We spent an hour or so this morning visiting our next-door neighbor and her sweet new baby, Charlie.  Each of my girls got to take a turn holding him, and they were both breathtakingly still and gentle (and strangely proud) as they supported his tiny, wobbly body.  Charlie's big brother was romping all around, alternating between joyous rambunctiousness and wailing despair, much as Annie did when she was the newly-christened big sister; the house had been invaded by all those newborn-y things (teeny-tiny diapers, breastmilk storage bags, the bouncy seat); and my neighbor was, I suspect, both blissed out on newborn love and the most tired she's ever been.  

I was reminded of my own similar experience, now over two years ago, balancing the needs of a newborn with the demands of a toddler.  Back then, I was the household's attending surgeon:  my presence was required every single minute of every single day.  I was nursing exclusively; nobody could "fill in" for me and do the procedures I usually did.  There were no sick days, no vacation time.  No matter how tired that surgeon is, how weary of performing the same procedures over and over, she must show up every day and every night or those in her charge will not thrive.  

We're not in that phase, anymore.  Now, it's more like I'm the on-call ER physician.  She might get a day or two off, here and there, and there might be whole stretches of time during the shift when it's quiet and nobody needs her services.  But at any given moment, her pager will go off, and she must drop everything she's doing to attend to the emergency.  Other doctors can fill in for her, but her patients notice when she's gone, and they complain.  Sometimes lots of emergencies happen simultaneously and the ER physician has to perform triage, deciding which need gets first priority and which problems will be dealt with later.  

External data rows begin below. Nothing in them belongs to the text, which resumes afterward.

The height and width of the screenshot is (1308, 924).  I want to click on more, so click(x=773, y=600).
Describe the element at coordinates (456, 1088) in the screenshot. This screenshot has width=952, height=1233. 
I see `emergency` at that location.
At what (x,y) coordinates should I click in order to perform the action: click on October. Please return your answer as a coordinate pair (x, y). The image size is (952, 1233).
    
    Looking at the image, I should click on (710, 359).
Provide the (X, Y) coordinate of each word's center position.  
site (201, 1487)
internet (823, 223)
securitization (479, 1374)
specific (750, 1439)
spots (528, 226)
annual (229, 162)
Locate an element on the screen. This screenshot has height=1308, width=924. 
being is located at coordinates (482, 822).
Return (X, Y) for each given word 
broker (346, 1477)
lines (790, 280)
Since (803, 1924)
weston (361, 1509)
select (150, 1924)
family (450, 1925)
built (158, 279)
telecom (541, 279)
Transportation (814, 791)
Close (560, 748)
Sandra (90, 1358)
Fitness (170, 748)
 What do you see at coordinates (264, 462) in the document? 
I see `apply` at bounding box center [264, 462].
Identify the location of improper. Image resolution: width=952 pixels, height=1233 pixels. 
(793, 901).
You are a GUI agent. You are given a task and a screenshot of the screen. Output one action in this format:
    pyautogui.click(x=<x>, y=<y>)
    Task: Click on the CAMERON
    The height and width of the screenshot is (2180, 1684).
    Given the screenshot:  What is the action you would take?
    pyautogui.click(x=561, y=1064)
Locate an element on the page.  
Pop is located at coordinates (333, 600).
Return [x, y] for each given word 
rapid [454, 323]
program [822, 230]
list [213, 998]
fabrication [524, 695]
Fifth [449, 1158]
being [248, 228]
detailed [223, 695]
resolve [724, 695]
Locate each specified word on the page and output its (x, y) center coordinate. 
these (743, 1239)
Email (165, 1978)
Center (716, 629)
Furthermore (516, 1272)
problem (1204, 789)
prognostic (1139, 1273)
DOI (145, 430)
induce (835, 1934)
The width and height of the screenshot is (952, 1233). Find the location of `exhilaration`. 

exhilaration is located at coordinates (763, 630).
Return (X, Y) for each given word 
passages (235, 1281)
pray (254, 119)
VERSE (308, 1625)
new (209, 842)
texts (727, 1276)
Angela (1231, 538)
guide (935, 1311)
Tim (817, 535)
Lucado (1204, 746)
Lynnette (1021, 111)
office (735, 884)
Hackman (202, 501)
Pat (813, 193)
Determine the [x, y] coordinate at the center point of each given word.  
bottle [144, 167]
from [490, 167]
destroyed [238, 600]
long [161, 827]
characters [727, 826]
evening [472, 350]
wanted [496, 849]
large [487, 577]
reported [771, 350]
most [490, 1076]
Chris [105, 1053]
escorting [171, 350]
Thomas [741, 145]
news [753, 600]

This phase is less physically exhausting (there's more sleep to go around, for sure) but more emotionally draining.  It's hard to start something (a piece of writing, a phone call, dinner) and give it my full attention, knowing that in all likelihood I'll be interrupted at least three times before I'm done.  It's less predictable, harder to quantify.  I recently finished the book The Ten-Year Nap by Meg Wolitzer (and my book club will discuss it next week); here's a section I highlighted that I think describes this phase particularly well:

There was always so much to do:  There were lists and plans and schedules that were essential to a well-run household and that were still laughable, almost hysterically, tedious.  You, the brainy, restless female, were the one who had to keep your family life rolling forward like a tank.  You, of all people, were in charge of snacks.  Your hands tore apart the cellophane on six-packs of juice boxes, while your head cocked to hold a cordless phone into which you spoke the words "Maureen?  Hi, it's Mason Buckner's mom.  I'm calling to set up a playdate with Jared."  

You had to say "playdate" - that nonword that had been so easily welcomed into the lexicon - and you had to say it without irony.  Certainly, you could focus the thick, keen lens of your intellect on the greater world if you wanted . . . but you would have to do this on your own time, between plans.  You were the gatekeeper and nerve center and the pulsing, chugging heart of your family, the one whom everyone came to and needed things from.  You were the one who had to coax that unconscious child from his bed, day upon day.

After the girls held Charlie, I scooped him up and onto my left shoulder, paused to smell his small green pajama-clad wad of a body, thought about how, if Jemma had been a boy, we would have named him Charlie (after my dad).  And wondered (still, again) if this ER doc has it in her to go back to the surgery rotation one more time.